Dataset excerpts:
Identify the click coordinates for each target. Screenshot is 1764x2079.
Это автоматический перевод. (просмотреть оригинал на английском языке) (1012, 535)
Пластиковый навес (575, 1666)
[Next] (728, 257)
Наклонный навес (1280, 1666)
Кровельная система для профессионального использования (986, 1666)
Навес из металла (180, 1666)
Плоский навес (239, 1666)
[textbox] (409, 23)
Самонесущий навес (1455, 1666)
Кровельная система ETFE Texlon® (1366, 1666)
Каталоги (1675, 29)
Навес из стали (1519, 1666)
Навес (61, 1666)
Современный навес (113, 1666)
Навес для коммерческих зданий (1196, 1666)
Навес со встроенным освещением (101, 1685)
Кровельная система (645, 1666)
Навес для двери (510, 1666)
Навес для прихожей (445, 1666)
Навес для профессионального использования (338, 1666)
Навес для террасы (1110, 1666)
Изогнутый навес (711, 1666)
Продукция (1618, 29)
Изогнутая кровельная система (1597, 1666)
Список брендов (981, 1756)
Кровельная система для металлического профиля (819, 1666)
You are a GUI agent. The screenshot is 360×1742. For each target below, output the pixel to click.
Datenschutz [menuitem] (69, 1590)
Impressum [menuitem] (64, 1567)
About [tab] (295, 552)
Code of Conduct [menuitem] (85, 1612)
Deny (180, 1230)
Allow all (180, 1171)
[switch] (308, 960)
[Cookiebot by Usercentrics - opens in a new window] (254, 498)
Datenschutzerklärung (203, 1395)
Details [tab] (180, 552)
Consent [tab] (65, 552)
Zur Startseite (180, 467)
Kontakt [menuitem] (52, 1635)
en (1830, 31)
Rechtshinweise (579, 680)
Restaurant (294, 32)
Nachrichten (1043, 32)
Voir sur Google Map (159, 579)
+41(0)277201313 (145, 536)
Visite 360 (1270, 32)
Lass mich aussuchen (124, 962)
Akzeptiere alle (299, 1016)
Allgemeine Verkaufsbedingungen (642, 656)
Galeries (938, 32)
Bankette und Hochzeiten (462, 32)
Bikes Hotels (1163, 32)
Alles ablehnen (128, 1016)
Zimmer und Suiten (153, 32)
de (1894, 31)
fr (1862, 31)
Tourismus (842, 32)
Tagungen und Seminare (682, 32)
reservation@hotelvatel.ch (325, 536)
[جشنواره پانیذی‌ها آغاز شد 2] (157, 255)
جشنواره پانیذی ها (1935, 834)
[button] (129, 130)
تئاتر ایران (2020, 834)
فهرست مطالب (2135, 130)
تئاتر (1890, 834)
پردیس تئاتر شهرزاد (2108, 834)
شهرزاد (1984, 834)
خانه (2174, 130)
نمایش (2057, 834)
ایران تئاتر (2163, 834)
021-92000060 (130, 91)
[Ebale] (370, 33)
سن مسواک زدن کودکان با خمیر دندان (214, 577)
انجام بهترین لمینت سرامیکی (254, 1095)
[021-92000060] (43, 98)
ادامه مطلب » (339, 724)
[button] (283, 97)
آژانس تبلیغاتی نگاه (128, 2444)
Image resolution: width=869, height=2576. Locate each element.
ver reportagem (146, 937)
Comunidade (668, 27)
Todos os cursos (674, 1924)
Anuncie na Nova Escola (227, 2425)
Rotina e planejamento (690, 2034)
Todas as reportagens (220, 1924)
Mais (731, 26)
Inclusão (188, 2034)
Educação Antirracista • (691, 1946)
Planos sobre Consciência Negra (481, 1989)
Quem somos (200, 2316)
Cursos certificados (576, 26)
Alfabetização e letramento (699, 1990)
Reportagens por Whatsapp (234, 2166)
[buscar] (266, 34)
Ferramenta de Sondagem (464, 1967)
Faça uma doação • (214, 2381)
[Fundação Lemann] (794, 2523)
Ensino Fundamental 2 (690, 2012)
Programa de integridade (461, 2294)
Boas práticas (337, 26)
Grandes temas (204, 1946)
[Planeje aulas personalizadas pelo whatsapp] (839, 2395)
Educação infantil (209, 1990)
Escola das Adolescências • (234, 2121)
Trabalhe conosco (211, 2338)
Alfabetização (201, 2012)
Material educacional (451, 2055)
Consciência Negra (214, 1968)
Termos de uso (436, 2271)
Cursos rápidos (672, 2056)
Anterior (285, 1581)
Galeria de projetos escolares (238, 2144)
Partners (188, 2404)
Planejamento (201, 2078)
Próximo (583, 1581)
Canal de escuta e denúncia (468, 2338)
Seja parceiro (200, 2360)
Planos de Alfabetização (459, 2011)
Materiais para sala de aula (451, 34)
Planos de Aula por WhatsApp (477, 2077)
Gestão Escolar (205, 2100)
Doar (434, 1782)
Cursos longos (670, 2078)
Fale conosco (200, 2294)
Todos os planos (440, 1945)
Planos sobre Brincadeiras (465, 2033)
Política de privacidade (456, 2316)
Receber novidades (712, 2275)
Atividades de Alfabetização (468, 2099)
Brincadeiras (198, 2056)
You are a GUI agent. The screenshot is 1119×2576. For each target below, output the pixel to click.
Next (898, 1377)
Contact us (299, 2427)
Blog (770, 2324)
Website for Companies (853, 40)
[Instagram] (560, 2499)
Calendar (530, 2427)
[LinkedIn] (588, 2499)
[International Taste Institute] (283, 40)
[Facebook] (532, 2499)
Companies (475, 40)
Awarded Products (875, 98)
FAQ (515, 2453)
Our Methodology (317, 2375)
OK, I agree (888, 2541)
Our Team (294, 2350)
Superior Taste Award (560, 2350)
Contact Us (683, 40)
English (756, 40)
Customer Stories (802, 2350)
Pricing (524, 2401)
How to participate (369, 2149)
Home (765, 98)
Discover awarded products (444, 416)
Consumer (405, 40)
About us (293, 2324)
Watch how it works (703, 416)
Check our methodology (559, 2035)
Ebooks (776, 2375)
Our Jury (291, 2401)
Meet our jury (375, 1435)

■ **EXERCISE OBJECTIVE**
Search the records for the word "جشنواره". Copy each line where it appears.

■ **YOUR SOLUTION**
[جشنواره پانیذی‌ها آغاز شد 2] (157, 255)
جشنواره پانیذی ها (1935, 834)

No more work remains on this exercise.